Greg Maddux was one of the most dominant pitchers in Major League Baseball from the late 1980s through the early 2000s. He was the first pitcher to win the Cy Young Award four consecutive years. Widely regarded as one of the most intelligent pitchers to ever play the game, “The Professor” became a master at simplifying what matters most.
“I could probably throw harder if I wanted, but why? When they’re in a jam, a lot of pitchers try to throw harder. Me, I try to locate better.”
Maddux learned what matters most for pitchers in producing successful outcomes, locating the baseball in spots that make it hard to hit.
Have you deduced what matters most in getting you from where you are to where you want to be?
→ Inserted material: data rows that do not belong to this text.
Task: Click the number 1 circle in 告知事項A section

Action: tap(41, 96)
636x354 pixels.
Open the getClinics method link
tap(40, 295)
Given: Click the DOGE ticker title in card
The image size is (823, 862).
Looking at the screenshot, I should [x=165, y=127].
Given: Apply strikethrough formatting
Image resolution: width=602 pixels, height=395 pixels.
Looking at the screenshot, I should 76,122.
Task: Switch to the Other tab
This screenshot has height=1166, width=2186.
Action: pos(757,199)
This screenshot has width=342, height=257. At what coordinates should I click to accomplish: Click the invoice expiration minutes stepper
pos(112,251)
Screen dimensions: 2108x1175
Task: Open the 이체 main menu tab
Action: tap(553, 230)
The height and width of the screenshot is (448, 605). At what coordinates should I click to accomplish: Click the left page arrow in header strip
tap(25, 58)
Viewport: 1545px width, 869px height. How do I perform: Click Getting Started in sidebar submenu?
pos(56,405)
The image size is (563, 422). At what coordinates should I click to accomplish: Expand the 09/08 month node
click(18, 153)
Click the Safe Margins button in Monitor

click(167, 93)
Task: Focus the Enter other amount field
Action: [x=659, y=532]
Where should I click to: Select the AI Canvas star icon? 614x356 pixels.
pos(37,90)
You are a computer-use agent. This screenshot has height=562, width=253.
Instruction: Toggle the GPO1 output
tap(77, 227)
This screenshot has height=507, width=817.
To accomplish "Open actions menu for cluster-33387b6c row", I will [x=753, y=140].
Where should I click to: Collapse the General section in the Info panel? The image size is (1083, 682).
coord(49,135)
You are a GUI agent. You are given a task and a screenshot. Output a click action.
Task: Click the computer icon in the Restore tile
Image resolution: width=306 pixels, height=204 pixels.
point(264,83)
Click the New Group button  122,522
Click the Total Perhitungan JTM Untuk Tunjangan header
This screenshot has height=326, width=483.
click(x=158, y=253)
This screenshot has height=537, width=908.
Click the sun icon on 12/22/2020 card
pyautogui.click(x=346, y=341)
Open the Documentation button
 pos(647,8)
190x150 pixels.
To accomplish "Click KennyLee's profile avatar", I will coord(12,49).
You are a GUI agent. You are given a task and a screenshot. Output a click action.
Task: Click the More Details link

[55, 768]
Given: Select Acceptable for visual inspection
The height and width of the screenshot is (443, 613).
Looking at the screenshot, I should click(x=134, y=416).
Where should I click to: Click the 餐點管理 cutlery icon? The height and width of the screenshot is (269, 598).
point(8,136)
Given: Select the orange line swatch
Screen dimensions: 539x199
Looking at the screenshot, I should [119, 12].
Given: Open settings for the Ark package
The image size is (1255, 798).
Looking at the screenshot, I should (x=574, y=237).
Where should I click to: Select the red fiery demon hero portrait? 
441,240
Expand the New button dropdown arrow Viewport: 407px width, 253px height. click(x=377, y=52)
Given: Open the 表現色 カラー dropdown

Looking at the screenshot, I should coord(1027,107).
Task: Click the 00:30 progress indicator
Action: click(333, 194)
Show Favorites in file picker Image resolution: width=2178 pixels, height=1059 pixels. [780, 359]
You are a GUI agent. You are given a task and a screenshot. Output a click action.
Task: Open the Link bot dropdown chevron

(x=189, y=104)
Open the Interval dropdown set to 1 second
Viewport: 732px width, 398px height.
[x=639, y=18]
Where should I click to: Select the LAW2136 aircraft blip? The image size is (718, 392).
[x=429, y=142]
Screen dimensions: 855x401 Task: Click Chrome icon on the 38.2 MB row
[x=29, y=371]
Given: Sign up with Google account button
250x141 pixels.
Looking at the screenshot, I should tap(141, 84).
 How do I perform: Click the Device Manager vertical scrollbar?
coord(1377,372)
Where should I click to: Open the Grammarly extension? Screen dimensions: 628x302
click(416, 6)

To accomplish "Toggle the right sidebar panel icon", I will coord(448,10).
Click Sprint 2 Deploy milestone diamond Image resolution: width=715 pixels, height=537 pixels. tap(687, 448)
There’s so much noise in high performance. So much of the non-essential is getting sold to us as effective solutions to our greatest problems. We’re effectively being told to “throw harder”, when what we need to do is “slow down and locate better.”
The 5-5-20 principle for raising your game.
There’s another lesson from professional baseball that may be worth your attention.
Major league starting pitchers like Greg Maddux would start 30 games in a given season if healthy. Maddux, like all the greats, learned what Sports Psychologist, Harvey Dorfman would often teach in that the 30 starts in a season typically have the same pattern.
5 starts out of the season - You’ll feel invincible. Everything clicks, everything flows, everything works great. These 5 starts, no matter what - you’re going to perform really well.
5 starts out of the season - You’re horrible. Nothing works, everything falls apart. You’re lost out on the mound, no breaks go your way, it’s all uphill.
What Maddux learned and any high performer who’s successful - The 5 starts that go well and the 5 starts that don’t go well will not make or break your season or career.
The gap between Maddux and the bottom dweller isn’t the 10 starts on the extremes, but rather the 20 starts in the middle where you don’t have your best stuff. Low performers fall apart. Guys like Maddux find a way to work through and produce the best performance possible.
5 starts you’re untouchable
5 starts you’ll have nothing.
20 games somewhere in the middle. Those twenty define your season. Those are the days when execution matters more than emotion.
Locate Better > Throw Harder
We all have a tendency to romanticize our mountaintop days and catastrophize our days in the valley. But careers, marriages, businesses, leadership effectiveness is built on the middle days.
Days when you slept just okay.
Days when you’re a touch distracted
Days when motivation is lagging.
Days when you decide to execute on what actually moves the needle - even without your “best stuff.”
Greg Maddux was world class because of his talent, but he became a Hall of Famer because he mastered the ability to execute in his middle 20 starts per year.
Leading under pressure this week?
Slow down and locate better.
Marriage problems?
Slow down and locate better.
Business stalled?
Slow down and locate better.
Team culture drifting?
Slow down and locate better.
Given the “stuff” you’ve got. What would it look like to slow down and locate better today? Don’t just assume throwing harder will get you out of your jams.